M. Idem, l’après-midi, devant le médecin de la
compagnie d’assurances
M. Idem, un jeune homme athlétique, de belle
prestance, les yeux brillants. Il parcourt la pièce à pas
décidés. Il balance les hanches, sa voix est d’un baryton
viril.
le MÉdecin : Alors
voilà, comme je vous l’ai dit, le barème tarifaire
dépendra des chances que vous semblez offrir à
M. Idem (pudiquement) :
Oh, mon Dieu, j’en ai presque honte, je suis tellement immature...
le MÉdecin : Mais
d’après l’état civil, vous avez trente-deux ans...
M. Idem : Ce
n’est pas celui qui est près du berceau qui est jeune, mais
c’est celui qui est loin du cercueil.
le MÉdecin : Vous avez encore
vos parents ?
M. Idem : Mon
père est doyen du club de quatrième âge
"Mathusalem".
le MÉdecin (ausculte le cœur) :
Respirez.
M. Idem prend une respiration assez grande
pour l’oxygéner en cas de besoin au fond de la mer pendant une ou
deux semaines.
le MÉdecin : Pas si grande...
M. Idem : Plus
petite encore ? Je vais étouffer.
le MÉdecin : Montrez-moi
votre langue.
M. Idem (fait sortir sa langue de cinquante centimètres) :
Regardez cette langue, Docteur, c’est pas pour dire, mais vous pouvez y
aller, la toucher, vous ne verrez pas aisément une autre langue comme
ça à Pest. J’ai presque envie des fois de mordre dedans,
tellement elle est fraîche et ragoûtante. Il se tapote la langue.)
le MÉdecin : Avez-vous eu des
maladies organiques ?
M. Idem (soupire) : Hélas, je dois vous avouer que oui.
Pendant mon enfance, j’ai subi une grave démangeaison du nez, mais
je me suis gratté le nez à temps et c’est passé.

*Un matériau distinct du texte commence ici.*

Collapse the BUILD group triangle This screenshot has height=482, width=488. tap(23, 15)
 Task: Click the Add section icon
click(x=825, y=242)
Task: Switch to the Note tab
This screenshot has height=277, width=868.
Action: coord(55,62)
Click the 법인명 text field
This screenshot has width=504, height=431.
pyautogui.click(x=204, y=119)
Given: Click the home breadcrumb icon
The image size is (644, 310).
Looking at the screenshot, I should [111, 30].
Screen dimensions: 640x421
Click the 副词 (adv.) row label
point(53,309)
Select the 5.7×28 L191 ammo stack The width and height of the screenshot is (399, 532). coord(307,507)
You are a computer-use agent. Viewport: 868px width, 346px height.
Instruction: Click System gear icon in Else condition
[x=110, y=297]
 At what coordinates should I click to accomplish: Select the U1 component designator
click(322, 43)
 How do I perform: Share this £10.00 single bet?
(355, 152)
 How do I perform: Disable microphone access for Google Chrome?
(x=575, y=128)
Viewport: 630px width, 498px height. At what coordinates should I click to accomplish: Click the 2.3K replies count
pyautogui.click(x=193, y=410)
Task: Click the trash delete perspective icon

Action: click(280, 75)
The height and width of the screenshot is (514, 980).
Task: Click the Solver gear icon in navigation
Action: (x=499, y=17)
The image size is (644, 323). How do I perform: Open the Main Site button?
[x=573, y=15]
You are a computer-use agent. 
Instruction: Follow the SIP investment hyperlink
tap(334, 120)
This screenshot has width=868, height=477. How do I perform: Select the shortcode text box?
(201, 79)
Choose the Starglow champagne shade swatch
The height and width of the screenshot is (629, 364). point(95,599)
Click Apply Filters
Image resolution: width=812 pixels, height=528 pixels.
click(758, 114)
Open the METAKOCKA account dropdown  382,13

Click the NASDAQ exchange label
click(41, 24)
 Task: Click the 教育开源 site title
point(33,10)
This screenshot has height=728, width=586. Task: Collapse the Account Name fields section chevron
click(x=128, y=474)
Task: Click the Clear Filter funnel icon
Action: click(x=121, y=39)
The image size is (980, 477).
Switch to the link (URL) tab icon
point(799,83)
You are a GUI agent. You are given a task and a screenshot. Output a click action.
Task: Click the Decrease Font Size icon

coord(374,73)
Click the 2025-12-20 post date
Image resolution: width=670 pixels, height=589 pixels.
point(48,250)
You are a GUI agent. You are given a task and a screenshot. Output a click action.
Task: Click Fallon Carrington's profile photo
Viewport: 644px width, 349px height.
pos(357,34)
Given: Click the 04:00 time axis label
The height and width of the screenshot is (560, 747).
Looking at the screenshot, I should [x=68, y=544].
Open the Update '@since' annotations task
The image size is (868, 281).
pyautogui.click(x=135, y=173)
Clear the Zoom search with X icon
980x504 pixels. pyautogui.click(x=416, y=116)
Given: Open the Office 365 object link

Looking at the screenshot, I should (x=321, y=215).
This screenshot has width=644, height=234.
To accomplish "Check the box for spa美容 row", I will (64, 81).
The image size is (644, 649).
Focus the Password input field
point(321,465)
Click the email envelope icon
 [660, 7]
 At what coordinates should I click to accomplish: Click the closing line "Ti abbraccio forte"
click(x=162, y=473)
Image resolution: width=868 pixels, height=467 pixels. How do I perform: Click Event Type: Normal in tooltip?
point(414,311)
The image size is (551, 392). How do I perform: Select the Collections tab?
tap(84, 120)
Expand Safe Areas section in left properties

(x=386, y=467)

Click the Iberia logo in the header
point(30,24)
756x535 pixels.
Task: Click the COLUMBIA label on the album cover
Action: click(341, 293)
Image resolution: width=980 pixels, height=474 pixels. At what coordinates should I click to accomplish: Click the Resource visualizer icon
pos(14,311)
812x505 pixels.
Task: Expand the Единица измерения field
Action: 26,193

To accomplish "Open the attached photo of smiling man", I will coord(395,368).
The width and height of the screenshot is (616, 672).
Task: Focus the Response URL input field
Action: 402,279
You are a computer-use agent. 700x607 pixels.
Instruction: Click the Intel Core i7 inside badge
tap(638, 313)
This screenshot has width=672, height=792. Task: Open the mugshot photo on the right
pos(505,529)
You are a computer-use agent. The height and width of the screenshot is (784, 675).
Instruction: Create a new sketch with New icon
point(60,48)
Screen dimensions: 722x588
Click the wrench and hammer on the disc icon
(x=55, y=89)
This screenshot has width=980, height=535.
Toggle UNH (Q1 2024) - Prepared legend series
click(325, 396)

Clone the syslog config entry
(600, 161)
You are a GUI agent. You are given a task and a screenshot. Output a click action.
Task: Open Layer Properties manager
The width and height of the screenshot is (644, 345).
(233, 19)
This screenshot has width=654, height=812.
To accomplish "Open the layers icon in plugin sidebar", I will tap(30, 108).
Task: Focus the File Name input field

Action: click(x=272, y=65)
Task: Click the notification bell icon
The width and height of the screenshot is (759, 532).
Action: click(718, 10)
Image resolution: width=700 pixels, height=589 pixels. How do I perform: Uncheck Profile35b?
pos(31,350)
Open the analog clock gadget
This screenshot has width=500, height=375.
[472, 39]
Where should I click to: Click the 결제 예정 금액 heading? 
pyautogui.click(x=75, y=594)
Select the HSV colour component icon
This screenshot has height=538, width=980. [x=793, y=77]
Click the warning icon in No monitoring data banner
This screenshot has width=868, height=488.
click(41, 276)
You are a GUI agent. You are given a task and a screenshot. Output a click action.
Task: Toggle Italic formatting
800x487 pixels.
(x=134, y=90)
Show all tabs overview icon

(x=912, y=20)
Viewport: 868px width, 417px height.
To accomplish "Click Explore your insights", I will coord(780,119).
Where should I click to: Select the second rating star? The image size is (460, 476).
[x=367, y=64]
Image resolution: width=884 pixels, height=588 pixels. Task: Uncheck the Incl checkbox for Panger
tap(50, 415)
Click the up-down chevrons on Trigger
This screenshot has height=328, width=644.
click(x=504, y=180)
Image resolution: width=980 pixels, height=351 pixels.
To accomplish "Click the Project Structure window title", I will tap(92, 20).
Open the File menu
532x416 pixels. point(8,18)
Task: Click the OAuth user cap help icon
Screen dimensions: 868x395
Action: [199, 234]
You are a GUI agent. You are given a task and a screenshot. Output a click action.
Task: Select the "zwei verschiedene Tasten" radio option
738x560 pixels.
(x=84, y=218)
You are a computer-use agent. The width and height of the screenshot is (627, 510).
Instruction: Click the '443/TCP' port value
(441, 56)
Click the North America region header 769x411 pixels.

Depuis je me porte comme un charme.
le MÉdecin : Avez-vous des
vertiges ?
M. Idem : Hélas,
assez souvent. Chaque fois que je me déplace en avion et que mon
appareil se casse, je fais une grosse chute, la tête en bas. Autrement
non.
le MÉdecin : Vous
n’avez rien de particulier à me signaler ?
M. Idem : Mais
si. Je n’ose pas m’approcher d’une porcherie car les cochons
me prennent souvent pour un gland. En outre j’ai l’angoisse
constante que dans deux ou trois cents ans, quand la vie commencera à me
peser, je n’arriverai pas à mourir.
le MÉdecin : Bon, ça
va, merci. (Il écrit son rapport à la société
d’assurance dans lequel il ne recommande pas le candidat comme client
parce que le résultat de l’examen révèle que
d’ici un petit nombre d’années il deviendra
complètement idiot et inapte au travail.)